> _What needs to be done_
Return the exact lines from the one containing "Viewport: 1279px width, 723px height." through the final line of the material below, with both ends kept.
▬▬▬▬▬▬
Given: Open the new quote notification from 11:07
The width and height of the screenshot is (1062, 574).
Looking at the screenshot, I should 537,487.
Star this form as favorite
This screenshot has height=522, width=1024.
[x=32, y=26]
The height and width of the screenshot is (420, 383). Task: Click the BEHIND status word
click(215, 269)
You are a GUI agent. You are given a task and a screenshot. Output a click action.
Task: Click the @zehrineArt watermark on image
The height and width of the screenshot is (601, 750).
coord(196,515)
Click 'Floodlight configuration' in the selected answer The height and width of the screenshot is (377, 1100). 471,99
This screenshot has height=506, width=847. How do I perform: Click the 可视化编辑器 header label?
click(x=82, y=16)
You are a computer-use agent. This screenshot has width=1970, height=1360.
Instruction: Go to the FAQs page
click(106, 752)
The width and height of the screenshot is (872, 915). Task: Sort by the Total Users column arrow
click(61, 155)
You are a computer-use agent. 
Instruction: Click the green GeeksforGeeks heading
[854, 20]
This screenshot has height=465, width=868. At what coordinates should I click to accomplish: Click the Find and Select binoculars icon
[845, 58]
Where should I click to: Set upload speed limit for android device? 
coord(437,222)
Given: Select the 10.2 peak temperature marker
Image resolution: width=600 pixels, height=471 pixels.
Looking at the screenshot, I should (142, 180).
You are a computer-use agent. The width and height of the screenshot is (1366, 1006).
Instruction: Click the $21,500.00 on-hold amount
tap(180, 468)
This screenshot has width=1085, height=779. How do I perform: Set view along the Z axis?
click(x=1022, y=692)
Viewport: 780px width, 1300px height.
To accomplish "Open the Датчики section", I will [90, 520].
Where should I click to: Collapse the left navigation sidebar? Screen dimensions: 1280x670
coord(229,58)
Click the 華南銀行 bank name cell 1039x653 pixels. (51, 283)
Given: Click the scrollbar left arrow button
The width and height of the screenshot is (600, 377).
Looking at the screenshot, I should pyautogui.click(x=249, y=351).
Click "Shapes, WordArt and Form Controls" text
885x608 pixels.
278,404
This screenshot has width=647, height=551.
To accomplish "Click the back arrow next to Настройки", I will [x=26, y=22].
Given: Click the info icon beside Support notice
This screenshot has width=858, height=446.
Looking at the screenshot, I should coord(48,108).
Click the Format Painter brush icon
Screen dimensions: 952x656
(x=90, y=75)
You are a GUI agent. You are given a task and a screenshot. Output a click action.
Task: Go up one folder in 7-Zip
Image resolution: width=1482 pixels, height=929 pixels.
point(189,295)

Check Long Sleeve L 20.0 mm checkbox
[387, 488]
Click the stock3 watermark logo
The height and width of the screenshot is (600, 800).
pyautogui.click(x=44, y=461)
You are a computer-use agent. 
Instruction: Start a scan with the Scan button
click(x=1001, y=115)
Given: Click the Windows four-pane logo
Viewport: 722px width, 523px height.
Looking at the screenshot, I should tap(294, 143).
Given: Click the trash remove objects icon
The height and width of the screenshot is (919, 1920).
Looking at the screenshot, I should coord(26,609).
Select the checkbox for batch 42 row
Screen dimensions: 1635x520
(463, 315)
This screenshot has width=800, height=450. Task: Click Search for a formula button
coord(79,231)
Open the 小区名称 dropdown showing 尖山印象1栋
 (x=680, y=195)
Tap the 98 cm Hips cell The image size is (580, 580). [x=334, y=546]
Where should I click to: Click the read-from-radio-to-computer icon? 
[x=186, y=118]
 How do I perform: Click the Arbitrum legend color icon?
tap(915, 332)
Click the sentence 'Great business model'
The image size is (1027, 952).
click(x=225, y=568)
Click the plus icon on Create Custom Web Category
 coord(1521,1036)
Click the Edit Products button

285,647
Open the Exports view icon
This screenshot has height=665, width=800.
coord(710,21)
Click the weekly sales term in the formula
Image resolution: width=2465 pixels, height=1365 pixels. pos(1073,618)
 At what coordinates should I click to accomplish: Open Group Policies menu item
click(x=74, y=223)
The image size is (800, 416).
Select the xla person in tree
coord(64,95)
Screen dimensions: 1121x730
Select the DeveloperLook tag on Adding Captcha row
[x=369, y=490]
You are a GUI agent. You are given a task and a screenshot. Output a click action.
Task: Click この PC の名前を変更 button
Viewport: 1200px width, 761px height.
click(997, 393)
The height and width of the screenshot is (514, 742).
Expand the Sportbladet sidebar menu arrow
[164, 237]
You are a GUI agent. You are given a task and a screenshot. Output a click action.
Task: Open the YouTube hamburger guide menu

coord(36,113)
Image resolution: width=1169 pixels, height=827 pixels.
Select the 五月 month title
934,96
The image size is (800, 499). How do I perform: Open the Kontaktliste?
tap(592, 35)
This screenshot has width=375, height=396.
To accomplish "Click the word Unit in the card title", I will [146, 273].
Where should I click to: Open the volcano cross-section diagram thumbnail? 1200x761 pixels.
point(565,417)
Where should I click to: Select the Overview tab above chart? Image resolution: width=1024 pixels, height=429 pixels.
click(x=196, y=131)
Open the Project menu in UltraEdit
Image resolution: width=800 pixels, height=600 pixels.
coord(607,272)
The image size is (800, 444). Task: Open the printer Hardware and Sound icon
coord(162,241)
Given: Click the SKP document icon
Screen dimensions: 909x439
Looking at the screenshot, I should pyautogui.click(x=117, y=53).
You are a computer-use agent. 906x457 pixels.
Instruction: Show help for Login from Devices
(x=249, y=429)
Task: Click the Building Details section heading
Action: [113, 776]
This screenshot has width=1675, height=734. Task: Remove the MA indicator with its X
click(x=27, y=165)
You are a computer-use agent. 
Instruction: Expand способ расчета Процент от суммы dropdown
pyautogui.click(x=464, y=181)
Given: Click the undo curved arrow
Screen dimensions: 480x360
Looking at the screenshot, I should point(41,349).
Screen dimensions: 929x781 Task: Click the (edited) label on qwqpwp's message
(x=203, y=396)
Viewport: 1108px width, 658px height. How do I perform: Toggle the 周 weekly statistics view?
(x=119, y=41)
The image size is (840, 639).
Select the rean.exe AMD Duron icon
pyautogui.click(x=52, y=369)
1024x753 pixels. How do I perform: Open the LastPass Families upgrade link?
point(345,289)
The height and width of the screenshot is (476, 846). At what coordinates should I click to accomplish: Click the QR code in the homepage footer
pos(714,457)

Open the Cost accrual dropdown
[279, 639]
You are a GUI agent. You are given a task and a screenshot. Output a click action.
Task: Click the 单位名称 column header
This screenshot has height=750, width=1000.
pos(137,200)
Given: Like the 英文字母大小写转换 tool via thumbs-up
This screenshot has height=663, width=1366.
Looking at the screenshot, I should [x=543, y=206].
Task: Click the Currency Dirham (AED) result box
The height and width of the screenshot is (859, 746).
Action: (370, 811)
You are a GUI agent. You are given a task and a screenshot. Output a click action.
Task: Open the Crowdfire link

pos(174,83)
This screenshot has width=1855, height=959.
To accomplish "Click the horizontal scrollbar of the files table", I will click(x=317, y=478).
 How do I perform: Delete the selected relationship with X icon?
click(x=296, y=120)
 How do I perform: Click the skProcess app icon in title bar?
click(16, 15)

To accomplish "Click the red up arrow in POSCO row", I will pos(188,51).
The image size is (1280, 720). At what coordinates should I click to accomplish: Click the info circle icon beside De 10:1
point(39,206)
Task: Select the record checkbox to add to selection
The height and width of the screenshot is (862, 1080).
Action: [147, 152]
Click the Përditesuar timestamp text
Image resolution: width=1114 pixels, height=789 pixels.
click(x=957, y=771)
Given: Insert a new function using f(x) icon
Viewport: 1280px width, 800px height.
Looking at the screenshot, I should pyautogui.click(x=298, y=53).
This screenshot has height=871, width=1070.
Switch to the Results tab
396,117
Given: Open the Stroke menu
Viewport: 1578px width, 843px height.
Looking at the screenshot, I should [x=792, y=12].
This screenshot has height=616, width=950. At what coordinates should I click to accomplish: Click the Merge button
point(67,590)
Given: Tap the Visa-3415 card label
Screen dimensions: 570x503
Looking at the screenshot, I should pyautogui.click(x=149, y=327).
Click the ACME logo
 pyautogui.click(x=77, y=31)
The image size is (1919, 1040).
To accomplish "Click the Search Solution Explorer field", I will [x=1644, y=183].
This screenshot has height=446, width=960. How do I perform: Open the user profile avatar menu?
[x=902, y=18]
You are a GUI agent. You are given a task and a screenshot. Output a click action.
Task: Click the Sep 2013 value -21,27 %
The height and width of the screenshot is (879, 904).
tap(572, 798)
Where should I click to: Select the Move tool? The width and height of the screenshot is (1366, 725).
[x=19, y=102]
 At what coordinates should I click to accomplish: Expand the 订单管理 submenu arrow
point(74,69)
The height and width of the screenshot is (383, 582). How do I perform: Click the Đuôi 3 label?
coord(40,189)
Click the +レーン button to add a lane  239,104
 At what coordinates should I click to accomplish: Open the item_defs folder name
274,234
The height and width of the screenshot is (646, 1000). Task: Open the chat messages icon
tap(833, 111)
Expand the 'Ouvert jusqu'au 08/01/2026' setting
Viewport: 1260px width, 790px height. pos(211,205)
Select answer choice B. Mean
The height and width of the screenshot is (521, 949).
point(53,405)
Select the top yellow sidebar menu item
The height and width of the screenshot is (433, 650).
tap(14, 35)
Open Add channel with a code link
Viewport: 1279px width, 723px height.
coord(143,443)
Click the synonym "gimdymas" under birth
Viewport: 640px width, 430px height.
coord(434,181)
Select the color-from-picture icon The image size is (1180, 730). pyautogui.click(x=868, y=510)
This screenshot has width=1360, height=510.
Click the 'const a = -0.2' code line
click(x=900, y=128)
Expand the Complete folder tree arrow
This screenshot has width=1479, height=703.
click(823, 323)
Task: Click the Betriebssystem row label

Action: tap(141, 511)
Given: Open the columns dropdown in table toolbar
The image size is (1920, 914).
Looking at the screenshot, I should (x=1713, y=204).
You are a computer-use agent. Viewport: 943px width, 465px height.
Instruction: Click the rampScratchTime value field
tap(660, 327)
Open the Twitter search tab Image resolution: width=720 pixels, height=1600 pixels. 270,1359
▬▬▬▬▬▬
> _Response_
Viewport: 1279px width, 723px height.
coord(143,443)
Click the synonym "gimdymas" under birth
Viewport: 640px width, 430px height.
coord(434,181)
Select the color-from-picture icon The image size is (1180, 730). pyautogui.click(x=868, y=510)
This screenshot has width=1360, height=510.
Click the 'const a = -0.2' code line
click(x=900, y=128)
Expand the Complete folder tree arrow
This screenshot has width=1479, height=703.
click(823, 323)
Task: Click the Betriebssystem row label

Action: tap(141, 511)
Given: Open the columns dropdown in table toolbar
The image size is (1920, 914).
Looking at the screenshot, I should (x=1713, y=204).
You are a computer-use agent. Viewport: 943px width, 465px height.
Instruction: Click the rampScratchTime value field
tap(660, 327)
Open the Twitter search tab Image resolution: width=720 pixels, height=1600 pixels. 270,1359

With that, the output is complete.